(Stored data entries)
..............................
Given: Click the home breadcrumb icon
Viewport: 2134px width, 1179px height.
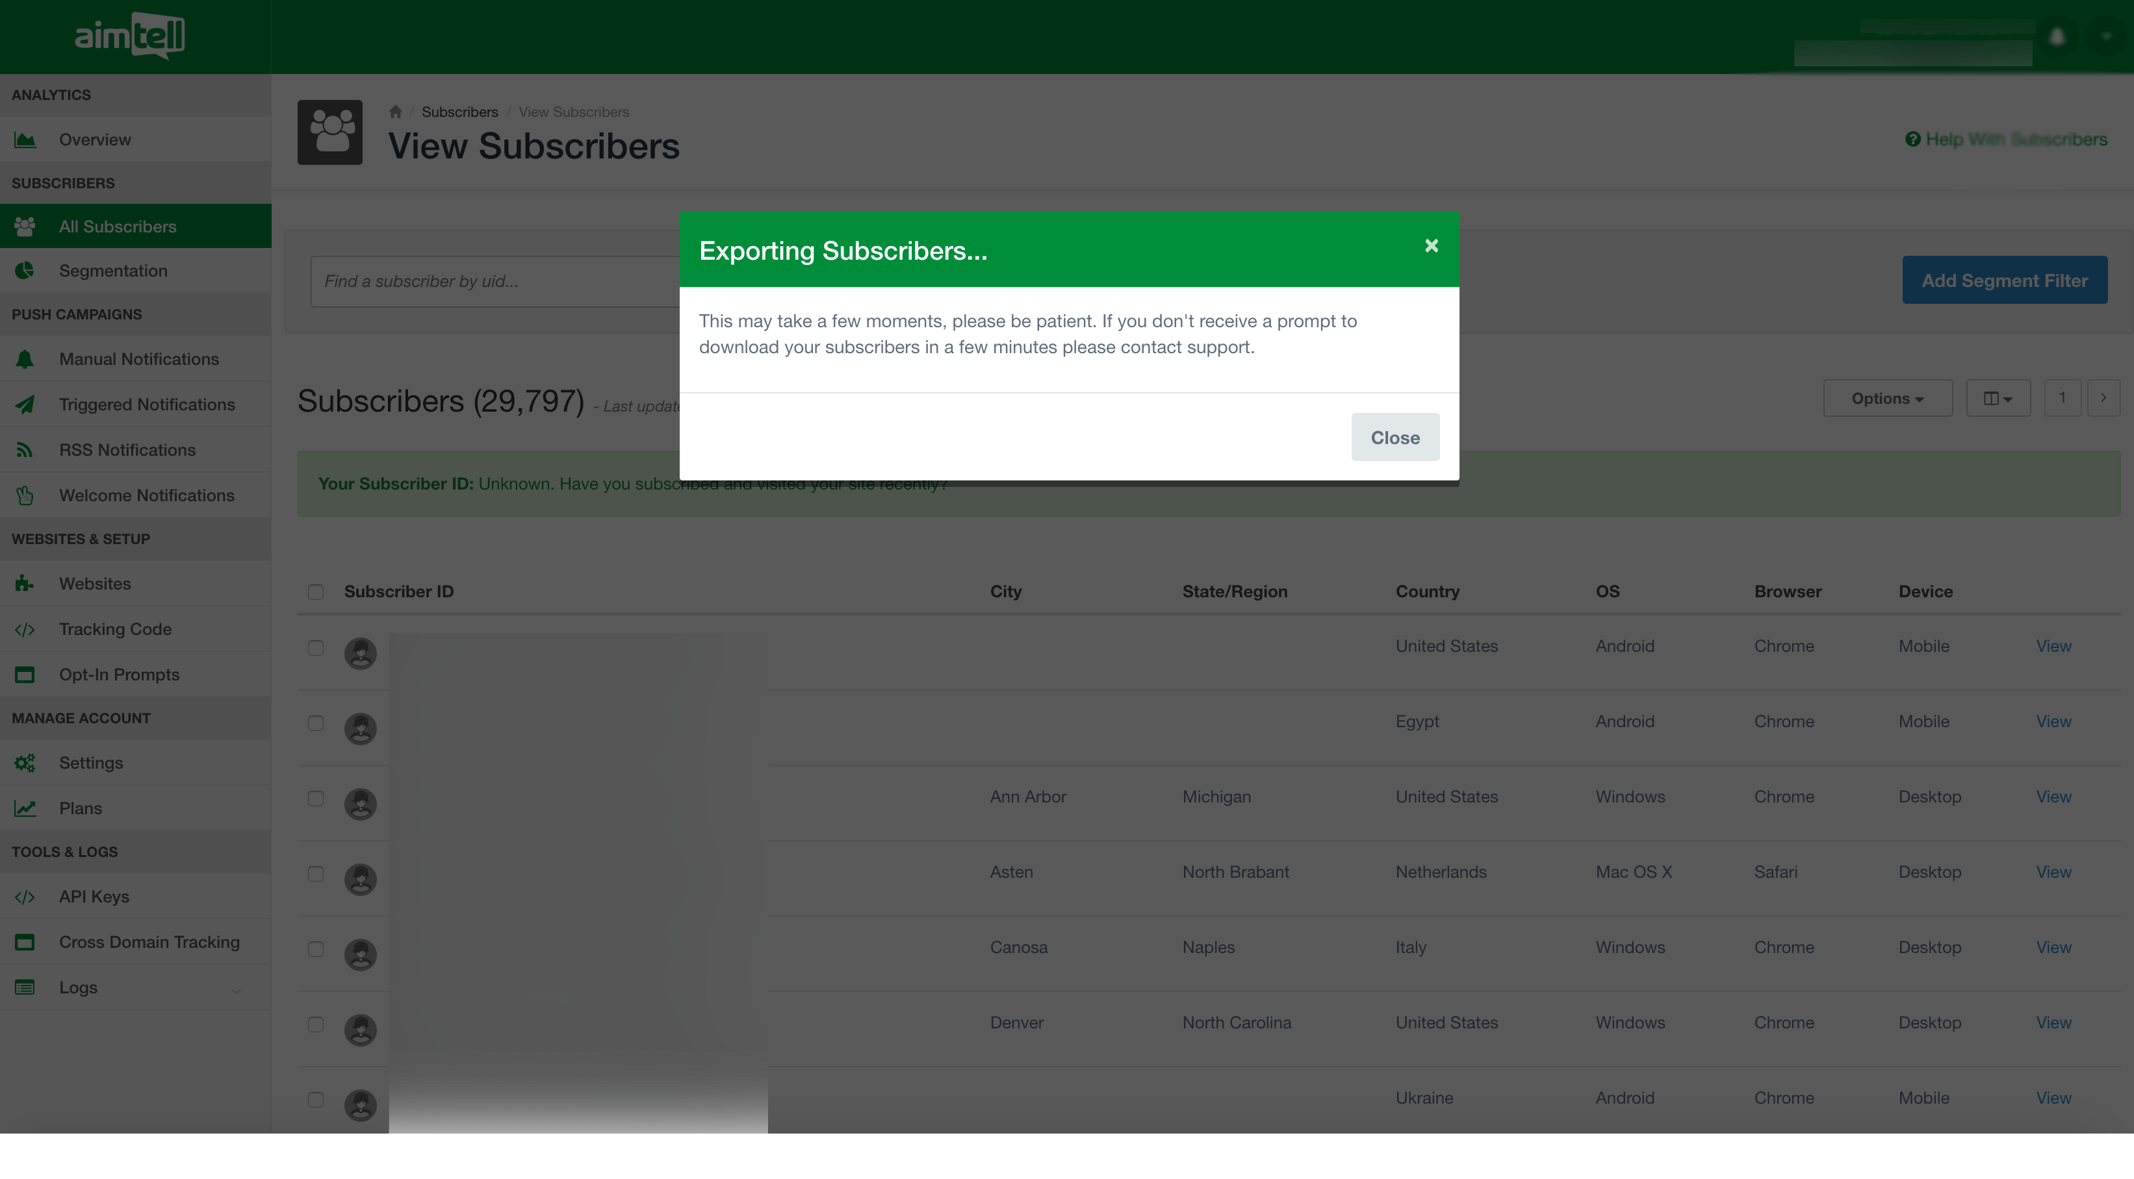Looking at the screenshot, I should (x=395, y=112).
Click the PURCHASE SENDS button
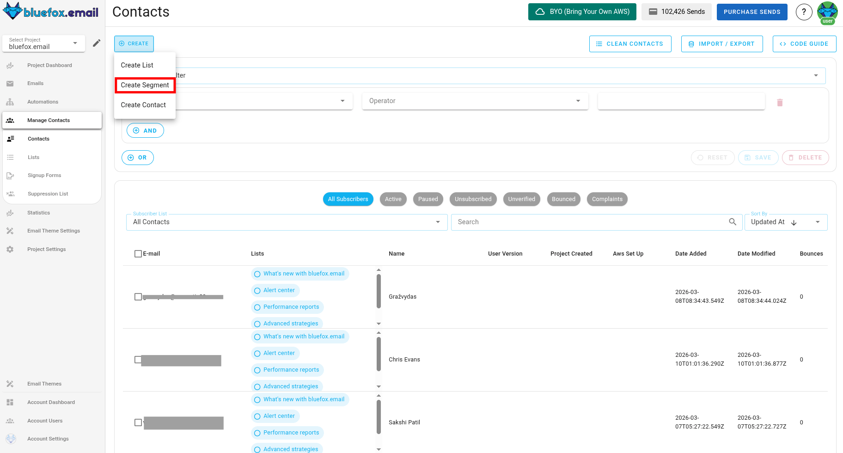The image size is (843, 453). pos(752,12)
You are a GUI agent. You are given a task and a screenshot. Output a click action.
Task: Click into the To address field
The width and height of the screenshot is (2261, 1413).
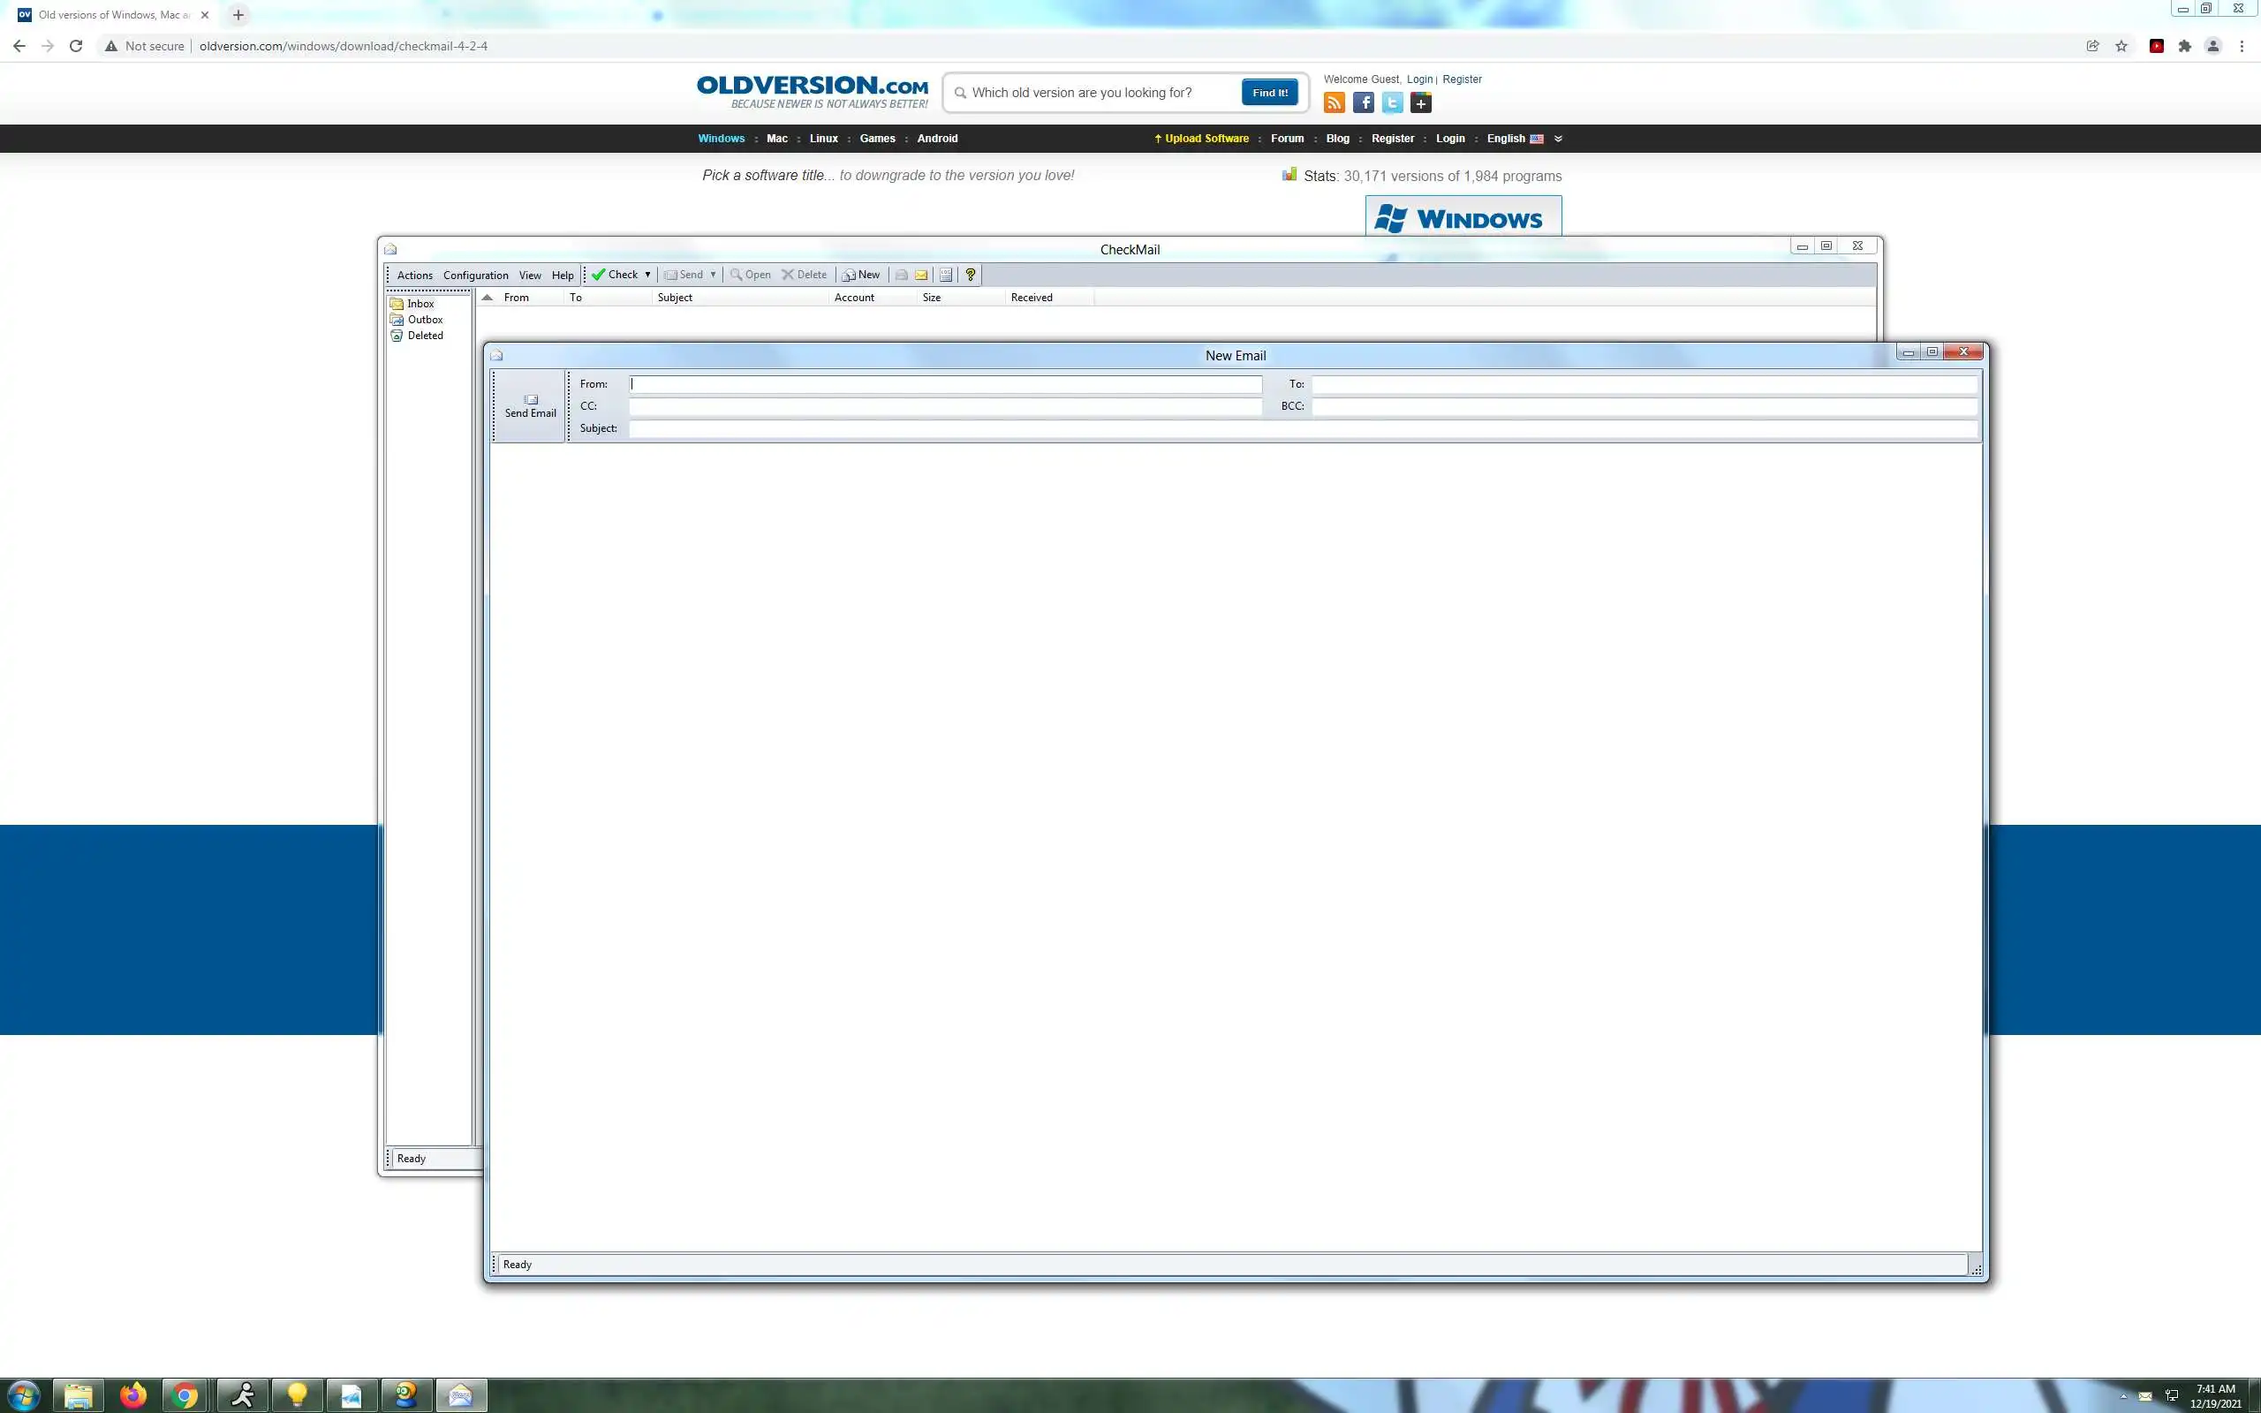tap(1642, 384)
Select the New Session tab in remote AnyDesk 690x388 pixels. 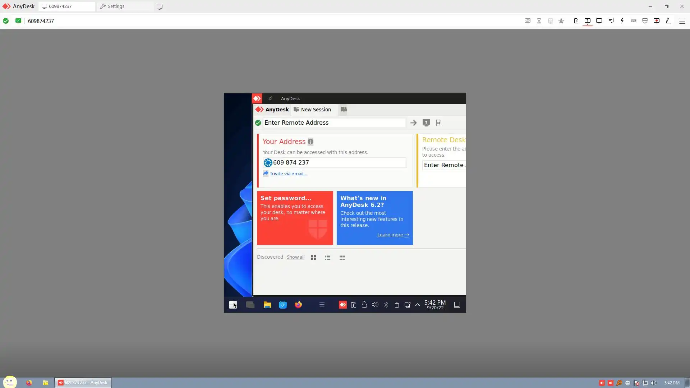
..............................
▶ [WORK TO BE COMPLETED] Exactly the lines from the one with "You are a GUI" through the end of the records should be written out, and only those. Pictures do not belong in the copy.

▶ [SOLUTION TO THIS EXERCISE]
You are a GUI agent. You are given a task and a screenshot. Output a click action.
Task: Click into the To address field
The width and height of the screenshot is (2261, 1413).
tap(1642, 384)
Select the New Session tab in remote AnyDesk 690x388 pixels. 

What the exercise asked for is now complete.